M. Joly plaide qu’il ne demande pas la fin des transferts « indéfiniment », mais bien d’ici à ce qu’« on ait les EPI partout ». « D » affirme que les CISSS et les CIUSSS « tiennent compte de la capacité » des CHSLD à accueillir des patients. Il dit « suivre la situation de près » et informe « les directions générales concernées ».

Mercredi, Radio-Canada avait mis en lumière plusieurs échanges de courriels entre Annick Lavoie et le ministère de la Santé et des Services sociaux. Ces documents avaient été déposés durant l’enquête du coroner. On y apprenait entre autres que Mme Lavoie dénonçait depuis la mi-mars le manque d’équipements de protection individuelle dans ses établissements. Elle déplorait que les CISSS et les CIUSSS à qui elle demandait des équipements ne lui en acheminent pas. Elle parlait de la « catastrophe » à venir dans les CHSLD.

Mme Lavoie dit en entrevue qu’elle s’explique mal pourquoi les hôpitaux n’ont pas accueilli plus de patients de CHSLD durant la première vague alors que des milliers de lits y étaient inoccupés et que les CHSLD étaient en crise. « On a transformé des milieux de vie en milieu de soins sans fournir les ressources nécessaires », dit-elle.

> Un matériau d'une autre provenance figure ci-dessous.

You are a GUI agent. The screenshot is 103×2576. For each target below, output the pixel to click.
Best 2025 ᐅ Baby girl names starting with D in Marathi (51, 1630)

Mme Lavoie souligne qu’à l’hôpital, on trouve un ratio d’une infirmière pour 6 patients, alors qu’en CHSLD, on compte une infirmière pour 32 patients. Mme Lavoie se demande pourquoi les alertes qui venaient du terrain ne semblaient pas se rendre aux oreilles des décideurs. C’est finalement le 8 avril que Québec suspendra les transferts de patients des hôpitaux vers les CHSLD. Le ministère de la Santé n’a pas répondu aux questions de La Presse, jeudi, à ce sujet.

François Legault veut « aller au fond des choses »

Jeudi matin à la période de questions, les partis de l’opposition ont continué de talonner le gouvernement sur sa gestion de la pandémie, certains députés réclamant de nouveau une commission d’enquête publique sur la question. « Les familles ont besoin de comprendre l’histoire », a plaidé la libérale Monique Sauvé, porte-parole de l’opposition officielle pour les aînés et les proches aidants.

Le premier ministre a assuré vouloir « aller au fond des choses ». Mais il a rappelé que l’enquête publique du coroner de même que celle de la commissaire à la santé et au bien-être sont toujours en cours. « Laissons la coroner et la commissaire à la santé faire leur travail », a dit M. Legault.